Por otra parte, de acuerdo con los artículos 46, fracción V y 127 bis, de dicha ley, toca al titular de cada dependencia ejercitar la acción para demandar la terminación de los efectos del nombramiento del servidor público y asimismo, le corresponde la carga de probar la existencia de la causal relativa. En ese contexto, si en el acta administrativa se contiene la razón por la cual se demanda la terminación de los efectos de un nombramiento, y siendo esa acta un documento privado que no conlleva intrínsecamente la prueba plena de su contenido, para alcanzar tal fuerza se requiere de su perfeccionamiento, lo que se logra a través de la comparecencia, ante el órgano jurisdiccional, de quienes la firmaron, dando así oportunidad al trabajador de repreguntarles. Tal circunstancia opera independientemente de que el acta no haya sido objetada por el trabajador, pues de no ser así, y concluir que su ratificación sólo procede cuando se objeta, implicaría a su vez la grave consecuencia de otorgar a la parte patronal, aun en forma eventual, el poder de formular pruebas indubitables ante sí o por su orden, sin carga alguna de perfeccionamiento". Por otra parte, indica el inconforme que la responsable emite un laudo incongruente, pues en el tercer considerando del acto reclamado señala que la trabajadora no incurrió en la causal de abandono de empleo, sin embargo, jamás fue opuesta dicha excepción.

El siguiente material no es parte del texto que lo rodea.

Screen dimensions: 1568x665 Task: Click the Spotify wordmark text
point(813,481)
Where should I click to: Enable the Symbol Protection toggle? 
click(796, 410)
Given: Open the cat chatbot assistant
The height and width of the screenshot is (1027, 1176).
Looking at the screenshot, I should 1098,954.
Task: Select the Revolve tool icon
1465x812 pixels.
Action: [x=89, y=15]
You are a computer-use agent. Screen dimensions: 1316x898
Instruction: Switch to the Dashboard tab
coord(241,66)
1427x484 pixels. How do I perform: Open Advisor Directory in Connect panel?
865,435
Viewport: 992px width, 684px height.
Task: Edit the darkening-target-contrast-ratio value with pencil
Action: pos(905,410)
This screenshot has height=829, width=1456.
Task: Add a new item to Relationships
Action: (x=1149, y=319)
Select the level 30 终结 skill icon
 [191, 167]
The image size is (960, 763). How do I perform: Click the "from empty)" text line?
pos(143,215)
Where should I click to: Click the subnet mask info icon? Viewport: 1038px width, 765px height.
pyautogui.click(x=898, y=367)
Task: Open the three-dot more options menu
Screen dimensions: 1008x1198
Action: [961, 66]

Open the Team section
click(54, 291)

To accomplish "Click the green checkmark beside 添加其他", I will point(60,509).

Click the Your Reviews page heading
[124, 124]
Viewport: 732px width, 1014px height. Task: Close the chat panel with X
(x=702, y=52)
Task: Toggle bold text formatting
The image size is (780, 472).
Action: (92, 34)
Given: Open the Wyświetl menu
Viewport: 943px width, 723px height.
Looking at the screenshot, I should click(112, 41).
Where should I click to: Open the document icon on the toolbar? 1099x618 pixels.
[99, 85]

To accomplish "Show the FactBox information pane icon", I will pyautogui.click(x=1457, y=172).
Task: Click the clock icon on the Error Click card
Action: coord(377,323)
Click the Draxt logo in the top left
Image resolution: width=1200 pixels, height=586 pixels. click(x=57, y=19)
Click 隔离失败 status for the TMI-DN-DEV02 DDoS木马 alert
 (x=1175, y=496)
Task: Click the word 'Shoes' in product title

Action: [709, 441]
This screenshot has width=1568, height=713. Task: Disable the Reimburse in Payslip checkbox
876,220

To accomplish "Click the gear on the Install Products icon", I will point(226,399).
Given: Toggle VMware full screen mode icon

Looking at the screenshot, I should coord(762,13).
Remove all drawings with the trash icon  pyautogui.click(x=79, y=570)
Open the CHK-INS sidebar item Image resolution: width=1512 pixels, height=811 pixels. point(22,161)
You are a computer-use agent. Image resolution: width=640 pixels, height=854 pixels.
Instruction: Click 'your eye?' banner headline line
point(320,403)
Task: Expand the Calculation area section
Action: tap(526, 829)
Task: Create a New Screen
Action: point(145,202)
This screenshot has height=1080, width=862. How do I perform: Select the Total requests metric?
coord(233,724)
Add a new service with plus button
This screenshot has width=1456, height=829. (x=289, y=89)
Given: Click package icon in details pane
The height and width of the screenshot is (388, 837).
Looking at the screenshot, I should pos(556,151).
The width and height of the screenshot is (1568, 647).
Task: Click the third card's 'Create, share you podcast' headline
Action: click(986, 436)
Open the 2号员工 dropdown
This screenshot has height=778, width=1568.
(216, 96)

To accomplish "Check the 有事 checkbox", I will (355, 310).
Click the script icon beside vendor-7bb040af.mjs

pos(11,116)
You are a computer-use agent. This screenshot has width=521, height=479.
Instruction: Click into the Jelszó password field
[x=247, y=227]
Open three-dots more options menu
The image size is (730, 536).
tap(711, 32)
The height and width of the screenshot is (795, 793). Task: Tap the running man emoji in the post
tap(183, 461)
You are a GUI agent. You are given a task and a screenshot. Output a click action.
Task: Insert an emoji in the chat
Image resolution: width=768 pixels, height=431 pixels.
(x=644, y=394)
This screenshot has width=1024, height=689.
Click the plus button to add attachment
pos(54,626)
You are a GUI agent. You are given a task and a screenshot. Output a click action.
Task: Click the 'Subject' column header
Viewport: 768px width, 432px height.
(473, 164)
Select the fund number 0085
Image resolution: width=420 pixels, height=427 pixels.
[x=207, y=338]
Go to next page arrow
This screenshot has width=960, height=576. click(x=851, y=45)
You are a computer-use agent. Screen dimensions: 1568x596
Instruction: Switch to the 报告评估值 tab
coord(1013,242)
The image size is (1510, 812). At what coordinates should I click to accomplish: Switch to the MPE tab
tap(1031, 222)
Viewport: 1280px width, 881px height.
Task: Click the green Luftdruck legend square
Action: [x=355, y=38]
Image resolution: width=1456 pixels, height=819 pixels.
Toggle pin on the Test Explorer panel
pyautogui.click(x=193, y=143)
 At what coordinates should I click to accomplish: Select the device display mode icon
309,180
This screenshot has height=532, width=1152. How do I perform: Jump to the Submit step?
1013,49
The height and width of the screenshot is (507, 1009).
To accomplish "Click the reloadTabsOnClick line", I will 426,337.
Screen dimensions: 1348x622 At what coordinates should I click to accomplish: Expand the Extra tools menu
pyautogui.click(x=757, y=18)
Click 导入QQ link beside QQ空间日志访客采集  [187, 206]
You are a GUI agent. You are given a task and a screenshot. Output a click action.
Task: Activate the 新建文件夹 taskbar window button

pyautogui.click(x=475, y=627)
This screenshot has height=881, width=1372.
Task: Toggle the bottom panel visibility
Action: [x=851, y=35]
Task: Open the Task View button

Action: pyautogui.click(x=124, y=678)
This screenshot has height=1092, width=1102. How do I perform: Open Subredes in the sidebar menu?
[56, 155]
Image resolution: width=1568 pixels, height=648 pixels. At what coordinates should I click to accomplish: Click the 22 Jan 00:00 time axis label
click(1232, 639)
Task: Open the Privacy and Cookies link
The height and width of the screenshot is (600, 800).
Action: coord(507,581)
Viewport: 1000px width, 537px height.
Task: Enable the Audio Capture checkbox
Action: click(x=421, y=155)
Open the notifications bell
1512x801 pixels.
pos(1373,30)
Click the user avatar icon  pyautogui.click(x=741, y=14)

También establece que al titular le fue decretada la deserción de la prueba confesional a cargo del C. Roberto Valdés Ramón, no obstante que dicha prueba fue ofrecida por la actora.

Es fundado pero inoperante el anterior argumento, pues si bien es cierto, la responsable incurrió en las imprecisiones a que alude el quejoso, no menos verídico lo es que ello en nada trasciende al resultado del fallo, porque la Sala analizó cada una de las excepciones opuestas por el demandado, así como las pruebas aportadas de su parte, esto es, se ciñó a la litis planteada, sin que de las constancias de autos se advierta que el titular haya acreditado las causales imputadas a la trabajadora. Consecuentemente, contrario a lo que se argumenta, el laudo no es violatorio de los artículos 14 y 16 constitucionales.